• **EXERCISE DETAILS**
For every record below, write out an exact copy.

• **RECORD EXTRACTS**
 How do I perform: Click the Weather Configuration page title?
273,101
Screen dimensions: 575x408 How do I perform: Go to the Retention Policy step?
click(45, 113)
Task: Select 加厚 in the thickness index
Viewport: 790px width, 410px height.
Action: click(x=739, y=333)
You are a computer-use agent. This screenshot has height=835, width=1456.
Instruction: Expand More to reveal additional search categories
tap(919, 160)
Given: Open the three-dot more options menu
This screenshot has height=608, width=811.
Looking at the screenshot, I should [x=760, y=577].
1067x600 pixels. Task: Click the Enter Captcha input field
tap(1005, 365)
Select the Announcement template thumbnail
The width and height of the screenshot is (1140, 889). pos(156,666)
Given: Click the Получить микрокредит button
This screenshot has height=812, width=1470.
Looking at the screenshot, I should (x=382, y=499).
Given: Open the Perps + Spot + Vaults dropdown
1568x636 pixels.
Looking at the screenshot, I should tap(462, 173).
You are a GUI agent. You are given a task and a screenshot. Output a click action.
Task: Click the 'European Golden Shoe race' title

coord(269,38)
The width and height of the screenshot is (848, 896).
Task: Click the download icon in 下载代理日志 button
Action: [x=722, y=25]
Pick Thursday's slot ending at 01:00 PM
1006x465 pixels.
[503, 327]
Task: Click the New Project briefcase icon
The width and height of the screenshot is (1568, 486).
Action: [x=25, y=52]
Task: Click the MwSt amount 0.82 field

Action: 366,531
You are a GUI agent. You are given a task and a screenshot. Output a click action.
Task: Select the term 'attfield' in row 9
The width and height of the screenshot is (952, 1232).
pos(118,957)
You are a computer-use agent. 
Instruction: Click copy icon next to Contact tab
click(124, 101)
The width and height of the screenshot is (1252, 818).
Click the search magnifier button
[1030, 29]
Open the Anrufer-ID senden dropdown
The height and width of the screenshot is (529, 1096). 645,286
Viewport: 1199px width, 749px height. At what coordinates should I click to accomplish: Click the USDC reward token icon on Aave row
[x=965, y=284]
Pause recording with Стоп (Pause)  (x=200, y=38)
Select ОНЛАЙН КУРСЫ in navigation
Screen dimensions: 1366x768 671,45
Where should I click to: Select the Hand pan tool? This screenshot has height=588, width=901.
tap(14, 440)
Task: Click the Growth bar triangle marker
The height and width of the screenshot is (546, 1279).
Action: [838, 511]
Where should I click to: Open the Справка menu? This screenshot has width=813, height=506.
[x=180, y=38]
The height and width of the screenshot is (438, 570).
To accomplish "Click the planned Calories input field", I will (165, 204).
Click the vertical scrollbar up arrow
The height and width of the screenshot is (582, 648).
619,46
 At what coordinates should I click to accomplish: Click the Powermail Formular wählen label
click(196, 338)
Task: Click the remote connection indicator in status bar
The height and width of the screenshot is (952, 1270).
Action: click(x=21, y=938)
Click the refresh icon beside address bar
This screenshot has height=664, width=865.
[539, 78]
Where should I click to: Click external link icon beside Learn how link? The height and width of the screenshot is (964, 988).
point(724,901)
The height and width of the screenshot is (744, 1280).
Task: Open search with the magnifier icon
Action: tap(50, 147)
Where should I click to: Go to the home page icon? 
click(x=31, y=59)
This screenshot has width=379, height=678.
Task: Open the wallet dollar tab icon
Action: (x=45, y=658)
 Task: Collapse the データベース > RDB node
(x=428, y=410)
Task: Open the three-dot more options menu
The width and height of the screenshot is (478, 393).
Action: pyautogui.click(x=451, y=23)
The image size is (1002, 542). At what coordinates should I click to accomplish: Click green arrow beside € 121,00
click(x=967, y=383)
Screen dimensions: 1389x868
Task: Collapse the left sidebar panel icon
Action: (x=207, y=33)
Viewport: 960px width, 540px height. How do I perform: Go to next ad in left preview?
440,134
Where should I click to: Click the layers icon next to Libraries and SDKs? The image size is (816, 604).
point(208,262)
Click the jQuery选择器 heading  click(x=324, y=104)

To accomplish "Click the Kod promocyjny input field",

• **WORKED SOLUTION**
 How do I perform: Click the Weather Configuration page title?
273,101
Screen dimensions: 575x408 How do I perform: Go to the Retention Policy step?
click(45, 113)
Task: Select 加厚 in the thickness index
Viewport: 790px width, 410px height.
Action: click(x=739, y=333)
You are a computer-use agent. This screenshot has height=835, width=1456.
Instruction: Expand More to reveal additional search categories
tap(919, 160)
Given: Open the three-dot more options menu
This screenshot has height=608, width=811.
Looking at the screenshot, I should [x=760, y=577].
1067x600 pixels. Task: Click the Enter Captcha input field
tap(1005, 365)
Select the Announcement template thumbnail
The width and height of the screenshot is (1140, 889). pos(156,666)
Given: Click the Получить микрокредит button
This screenshot has height=812, width=1470.
Looking at the screenshot, I should (x=382, y=499).
Given: Open the Perps + Spot + Vaults dropdown
1568x636 pixels.
Looking at the screenshot, I should tap(462, 173).
You are a GUI agent. You are given a task and a screenshot. Output a click action.
Task: Click the 'European Golden Shoe race' title

coord(269,38)
The width and height of the screenshot is (848, 896).
Task: Click the download icon in 下载代理日志 button
Action: [x=722, y=25]
Pick Thursday's slot ending at 01:00 PM
1006x465 pixels.
[503, 327]
Task: Click the New Project briefcase icon
The width and height of the screenshot is (1568, 486).
Action: [x=25, y=52]
Task: Click the MwSt amount 0.82 field

Action: 366,531
You are a GUI agent. You are given a task and a screenshot. Output a click action.
Task: Select the term 'attfield' in row 9
The width and height of the screenshot is (952, 1232).
pos(118,957)
You are a computer-use agent. 
Instruction: Click copy icon next to Contact tab
click(124, 101)
The width and height of the screenshot is (1252, 818).
Click the search magnifier button
[1030, 29]
Open the Anrufer-ID senden dropdown
The height and width of the screenshot is (529, 1096). 645,286
Viewport: 1199px width, 749px height. At what coordinates should I click to accomplish: Click the USDC reward token icon on Aave row
[x=965, y=284]
Pause recording with Стоп (Pause)  (x=200, y=38)
Select ОНЛАЙН КУРСЫ in navigation
Screen dimensions: 1366x768 671,45
Where should I click to: Select the Hand pan tool? This screenshot has height=588, width=901.
tap(14, 440)
Task: Click the Growth bar triangle marker
The height and width of the screenshot is (546, 1279).
Action: [838, 511]
Where should I click to: Open the Справка menu? This screenshot has width=813, height=506.
[x=180, y=38]
The height and width of the screenshot is (438, 570).
To accomplish "Click the planned Calories input field", I will (165, 204).
Click the vertical scrollbar up arrow
The height and width of the screenshot is (582, 648).
619,46
 At what coordinates should I click to accomplish: Click the Powermail Formular wählen label
click(196, 338)
Task: Click the remote connection indicator in status bar
The height and width of the screenshot is (952, 1270).
Action: click(x=21, y=938)
Click the refresh icon beside address bar
This screenshot has height=664, width=865.
[539, 78]
Where should I click to: Click external link icon beside Learn how link? The height and width of the screenshot is (964, 988).
point(724,901)
The height and width of the screenshot is (744, 1280).
Task: Open search with the magnifier icon
Action: tap(50, 147)
Where should I click to: Go to the home page icon? 
click(x=31, y=59)
This screenshot has width=379, height=678.
Task: Open the wallet dollar tab icon
Action: (x=45, y=658)
 Task: Collapse the データベース > RDB node
(x=428, y=410)
Task: Open the three-dot more options menu
The width and height of the screenshot is (478, 393).
Action: pyautogui.click(x=451, y=23)
The image size is (1002, 542). At what coordinates should I click to accomplish: Click green arrow beside € 121,00
click(x=967, y=383)
Screen dimensions: 1389x868
Task: Collapse the left sidebar panel icon
Action: (x=207, y=33)
Viewport: 960px width, 540px height. How do I perform: Go to next ad in left preview?
440,134
Where should I click to: Click the layers icon next to Libraries and SDKs? The image size is (816, 604).
point(208,262)
Click the jQuery选择器 heading  click(x=324, y=104)

To accomplish "Click the Kod promocyjny input field",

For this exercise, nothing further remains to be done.